**OBJETIVO:** Prossiga com o texto sobre o golpe de 1964 e a ditadura militar, escrevendo a partir da última frase apresentada.

**TEXTO FORNECIDO:**
São as mesmas justificativas usadas até hoje, aliás.
Assim,
os Poderes Legislativo e Judiciário foram mantidos em funcionamento,
assim como os partidos políticos. Os presidentes tinham mandatos fixos,
passando uma falsa ideia de alternância de poder, pois apenas militares
de alta patente ocupavam o posto, pelo qual outros cidadãos não podiam
concorrer livremente, como ocorre em uma democracia.
Essa
dualidade, ou melhor, a necessidade de manter o verniz de instituições
liberais como fachada para o regime, fez com que a ditadura deixasse
"alguns espaços à oposição que serviram, em certos momentos, de
contrapeso às ações do Estado", descreve o autor do livro.
O
governo Bolsonaro também é acusado de pressionar para que as questões
do Enem não tratassem a queda de Goulart em 1964 como um golpe de
Estado, e sim como uma revolução para conter o "perigo vermelho", ou
seja, a ameaça comunista.
Revolução
não foi, demonstra Motta. Primeiro porque, nas revoluções, as
transformações na ordem políticas são impostas de fora para dentro. Em
1964, a ruptura foi promovida de dentro, ou seja, por integrantes do
"próprio aparelho do Estado" — no caso, por militares de alta patente.
Segundo,
Goulart não teria abandonado o posto e partido para o exílio se não
fossem as movimentações das tropas e a preocupação de se evitar uma
guerra civil.
Terceiro,
em um ato ilegal, o Congresso empossou o presidente da Câmara no
comando do país quando Goulart ainda estava em território nacional e,
nove dias depois, mais uma vez ao arrepio da Constituição, elegeu o
general Humberto Castello Branco para a presidência.
O
fato de terem tido apoio de uma parcela da população, como confirma
Motta, não faz com que os acontecimentos de 31 de março/1º de abril
mereçam menos serem chamados de golpe.

**EXTRATO DA LISTAGEM:**
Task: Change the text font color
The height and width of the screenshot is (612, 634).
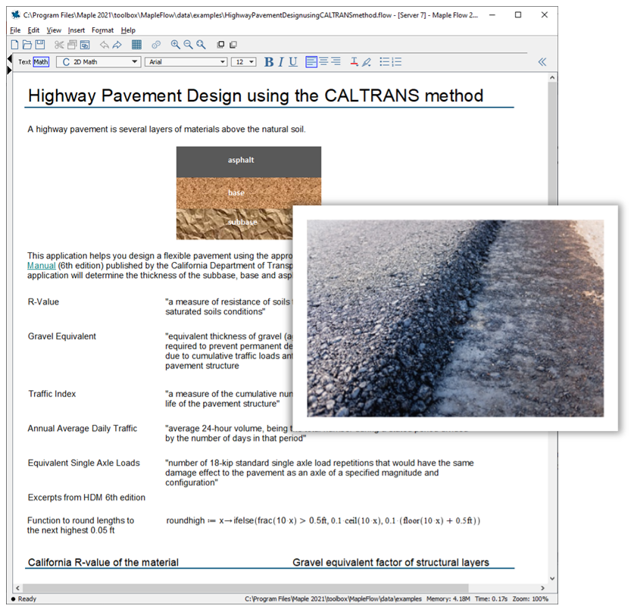Action: pos(354,62)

**RESULTADO DO EXERCÍCIO:**
E
teria sido esse golpe realmente necessário para impedir que o Brasil se
tornasse uma ditadura comunista, um suposto mal menor para conter um
mal maior?
Motta
elenca uma série de dados concretos a respeito da real força dos
comunistas no país e conclui que esse risco não existia ou, pelo menos,
não era iminente. João Goulart estava longe de ser um líder comunista,
ainda que contasse com o apoio circunstancial e estratégico de uma parte
da esquerda mais radical. De linhagem trabalhista e caudilhista, Jango
na realidade buscou até o fim, apesar o ambiente absolutamente
polarizado do país, obter uma acomodação entre setores de esquerda e de
direita.
Ele
cometeu alguns erros que levaram à sua ruína política (e a graves
problemas econômicos), mas seu projeto não era a construção do
comunismo. Nem tinham os verdadeiros comunistas uma força política
significativa, influência ou mesmo planos revolucionários imediatos para
a implantação de um novo regime.
Ainda
que tivessem, como bem lembra o autor de "Passados Presentes"
respaldado pela experiência de outros países, isso não significa que um
golpe militar e a instauração de uma ditadura de direita fossem a única
alternativa para contê-los.
Na
realidade, a implantação da ditadura militar acabou por precipitar a
pegada em armas por alguns setores da esquerda radical. Algo que não
estava em seus planos antes.
O
temor do "perigo vermelho" era um sentimento em parte sincero, ainda
que infundado, de setores que apoiaram o golpe. Outros se valeram desse
medo como desculpa para tirar Goulart do caminho e chegar ao poder.
Uma
análise honesta da história não precisa mistificar ou endeusar figuras
como Goulart ou carregar nas tintas ao descrever os governos militares
para dar aos eventos do passado, mais presentes do que nunca, o seu
verdadeiro nome: golpe, ditadura militar e todas essas palavras que se
tornaram tabu no governo Bolsonaro.
Excluí-las do exame do Enem não vai melhorar a qualidade da avaliação dos alunos.